| Given passage |
For the nitric, try 1 ml in a 250 ml beaker, add 75 mls DI water, titrate with 1.0 N sodium hydroxide to pH 3.57, giving titre A. A stir bar on the magnetic hot plate gives good results, so titrate slowly. I found in my passivation solutions which do not contain iron or dichromate,pH values rise very slowly approaching 3.0, and then there is a quick spike.
You can use 0.1 N Na OH here, with the math.
Nitric acid in % BV = 6.45 X A
Nitric acid in g/l = 63 x A
Hope this helps.

Regards,

Eric Bogner, Lab. Tech
Aerotek Mfg. Ltd. - Whitby, Ontario, Canada


June 17, 2016

A. I agree that Bromocresol Green is the most user-friendly indicator for Nitric baths.
Personally I'm less of a fan of the Methyl orange color shift, as it goes through quite a color range on its way to salmon red.
Phenolpthalein definitely has its place in Sulfuric bath titration (and others). But as was alluded to earlier, by the time you hit the PTH endpoint, you're in the precipitation range for many metal hydroxides, and can easily get a false high reading if you're not prepared for them. In an anodize bath you take the hydroxides out BEFORE starting the titration (KF50% at a ratio of about 2 parts KF to 1 part bath aliquot); the difference between a treated and untreated sample is your aluminum value but that's another thread :)
You might notice that the pH endpoints are all vastly different, with MO around 4, BCG around 5, and PTH over 8... But once the acid is used up, the pH rises so rapidly that a minimal amount of titrant will cause it to skyrocket.
I agree also that it is an excellent habit to validate your titrations by creating a known standard and testing it. I did that with EVERY TANK when I took over my current lab. It's also a good instructional tool for new techs.

rachel_mackintosh
Rachel Mackintosh
Plating Solutions Control Specialist / Industrial Metals Waste Treatment - Brattleboro, Vermont



October 12, 2016

Q. We titrate our nitric acid bath using the following process: (same as Barb Hulse above)

| Task instructions |
a. Using the titration discussion, decide whether each statement below agrees with it. For each, answer yes or no and quote the deciding words. (i) Bromocresol Green has an endpoint around pH 5. (ii) In an anodize bath, the hydroxides are removed after the titration is finished. (iii) Nitric acid in g/l equals 63 times A.
b. In the titration discussion, which indicator is called the most user-friendly for nitric baths?
c. Extract the portion of the titration discussion starting at "Personally I'm less" and ending at "it to skyrocket.".

| Supplied records |
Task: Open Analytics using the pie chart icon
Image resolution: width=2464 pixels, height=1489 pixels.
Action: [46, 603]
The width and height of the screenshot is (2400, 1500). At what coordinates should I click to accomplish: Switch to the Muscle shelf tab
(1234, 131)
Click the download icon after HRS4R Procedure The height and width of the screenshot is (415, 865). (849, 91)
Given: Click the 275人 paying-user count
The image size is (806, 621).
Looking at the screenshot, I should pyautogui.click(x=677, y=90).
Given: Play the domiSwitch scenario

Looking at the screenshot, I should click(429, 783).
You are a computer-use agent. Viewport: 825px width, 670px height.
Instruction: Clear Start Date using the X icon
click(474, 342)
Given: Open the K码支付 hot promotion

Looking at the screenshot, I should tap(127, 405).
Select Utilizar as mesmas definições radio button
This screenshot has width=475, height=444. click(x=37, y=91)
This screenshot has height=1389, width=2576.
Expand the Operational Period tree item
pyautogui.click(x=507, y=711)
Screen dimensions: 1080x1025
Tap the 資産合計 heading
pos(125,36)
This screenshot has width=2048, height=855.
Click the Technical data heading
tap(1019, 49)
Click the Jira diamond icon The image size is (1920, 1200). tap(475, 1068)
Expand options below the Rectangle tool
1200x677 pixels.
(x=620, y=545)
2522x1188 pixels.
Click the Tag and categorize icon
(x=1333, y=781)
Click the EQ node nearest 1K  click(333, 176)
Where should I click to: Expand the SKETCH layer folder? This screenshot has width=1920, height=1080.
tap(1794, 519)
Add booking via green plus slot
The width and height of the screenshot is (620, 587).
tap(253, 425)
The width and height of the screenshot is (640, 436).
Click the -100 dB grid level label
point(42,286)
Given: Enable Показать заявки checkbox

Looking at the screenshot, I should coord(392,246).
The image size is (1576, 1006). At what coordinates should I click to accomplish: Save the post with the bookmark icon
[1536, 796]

| Answers to the exercise |
a.
(i) Yes: "BCG around 5"
(ii) No: "In an anodize bath you take the hydroxides out BEFORE starting the titration"
(iii) Yes: "Nitric acid in g/l = 63 x A"

b. Bromocresol Green.

c.
Personally I'm less of a fan of the Methyl orange color shift, as it goes through quite a color range on its way to salmon red.
Phenolpthalein definitely has its place in Sulfuric bath titration (and others). But as was alluded to earlier, by the time you hit the PTH endpoint, you're in the precipitation range for many metal hydroxides, and can easily get a false high reading if you're not prepared for them. In an anodize bath you take the hydroxides out BEFORE starting the titration (KF50% at a ratio of about 2 parts KF to 1 part bath aliquot); the difference between a treated and untreated sample is your aluminum value but that's another thread :)
You might notice that the pH endpoints are all vastly different, with MO around 4, BCG around 5, and PTH over 8... But once the acid is used up, the pH rises so rapidly that a minimal amount of titrant will cause it to skyrocket.